Governo. Di Maio e la politica estera italiana

C’è da ridere o da piangere?

Se uno scrupoloso osservatore, con l’intento di adeguarsi ai tempi, si cimentasse ad aggiornare la solenne dicitura scolpita  sul palazzo della Civiltà del Lavoro a Roma, oltre a definire gli  “italiani, popolo di santi, poeti e navigatori” dovrebbe aggiungere il termine macchiette od homunculi, magari rinvangano Goethe, se non di peggio. Dove ci porta questa conclusione?

 

Un anno fa, durante la visita del segretario di Stato americano, Mike Pompeo, il nostro ministro degli Esteri, Luigi Di Maio, lo aveva chiamato “mister Ross”, confondendolo con il ministro al Commercio statunitense. Memorabile, ancora, la gaffe con il presidente cinese Xi Jinping, chiamato “Mister Ping”.

In occasione della visita dei giorni scorsi, del segretario di Stato, Mike Pompeo, il ministro Di Maio ha dichiarato: ”L’Italia è saldamente ancorata agli Stati Uniti e all’Unione europea, a cui ci uniscono valori e interessi comuni”.

» Cosa farai
**1)** Nel brano su Di Maio e la politica estera, con chi aveva confuso Di Maio il segretario di Stato americano Mike Pompeo un anno fa?
**2)** Riprendi il brano su Di Maio e la politica estera italiana e proseguilo dopo l'ultima frase riportata.

» Dati mostrati
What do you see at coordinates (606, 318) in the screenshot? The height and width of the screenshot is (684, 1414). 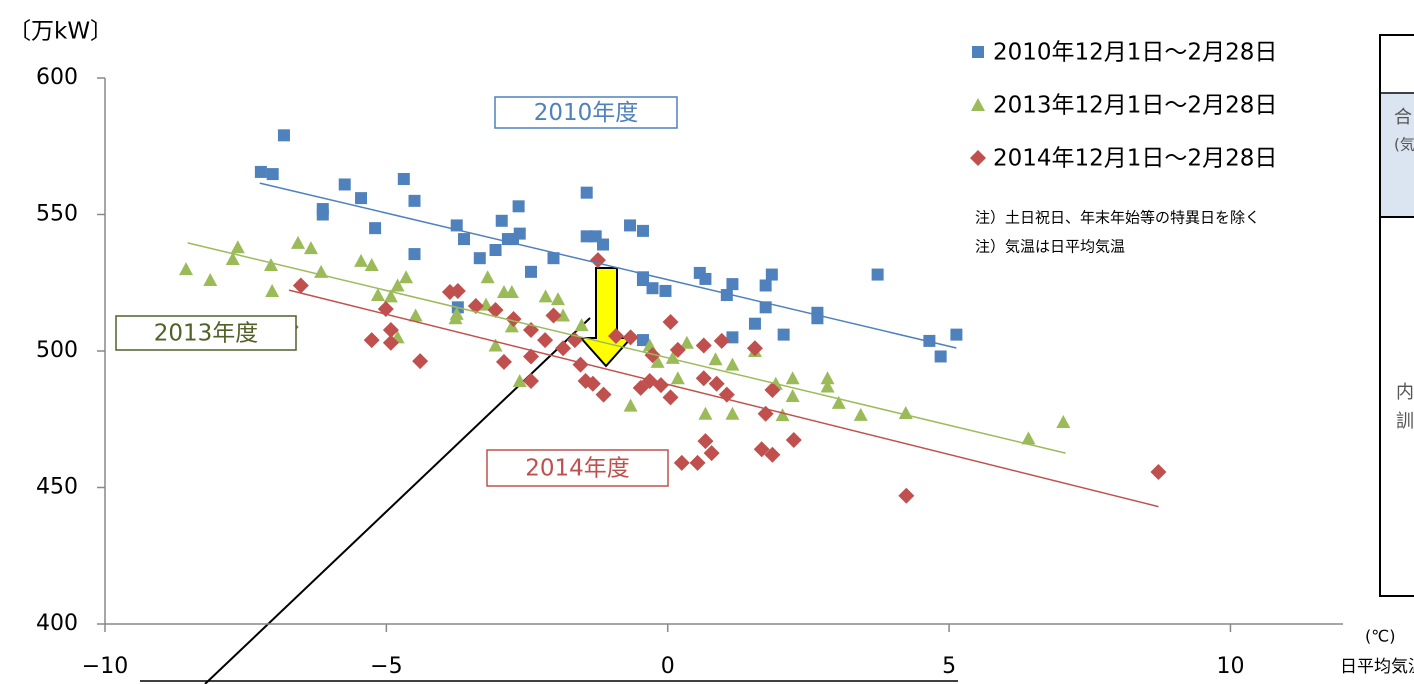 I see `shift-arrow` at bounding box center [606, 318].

» Risposte scritte
**1)** Con il ministro al Commercio statunitense, chiamandolo "mister Ross".

**2)**
Già, ma a marzo dello scorso anno, Di Maio aveva sottoscritto un Memorandum politico-commerciale con la Cina, che andava in direzione opposta. Il risultato è che la Cina, nel frattempo è entrata nella gestione di attività del porto di Taranto, che è una base militare Nato, e in quella del porto di Vado Ligure.

Tema del recente incontro , è stato, anche, quello della tecnologia 5G e di Huawei, la società cinese di telecomunicazioni, interessata al settore.
Di Maio ha ribadito che eventuali accordi sono definiti dal “perimetro tracciato dai nostri valori euro-atlantici”.
Insomma, una marcia indietro rispetto al Memorandum.

Deve essere stato ricordato a Di Maio, ma forse non l’ha inteso, che l’Italia esporta verso gli Usa merci per 45 miliardi di euro e ne importa per 17 miliardi. Un surplus a nostro vantaggio di ben 28 miliardi.

Invece, verso la Cina, l’Italia esporta merci per 13 miliardi e ne importa per 31, con un surplus, a favore della Cina, di 18 miliardi, nonostante la decantata esportazione di arance italiane in Cina che, ricordiamo, è il terzo produttore mondiale di agrumi.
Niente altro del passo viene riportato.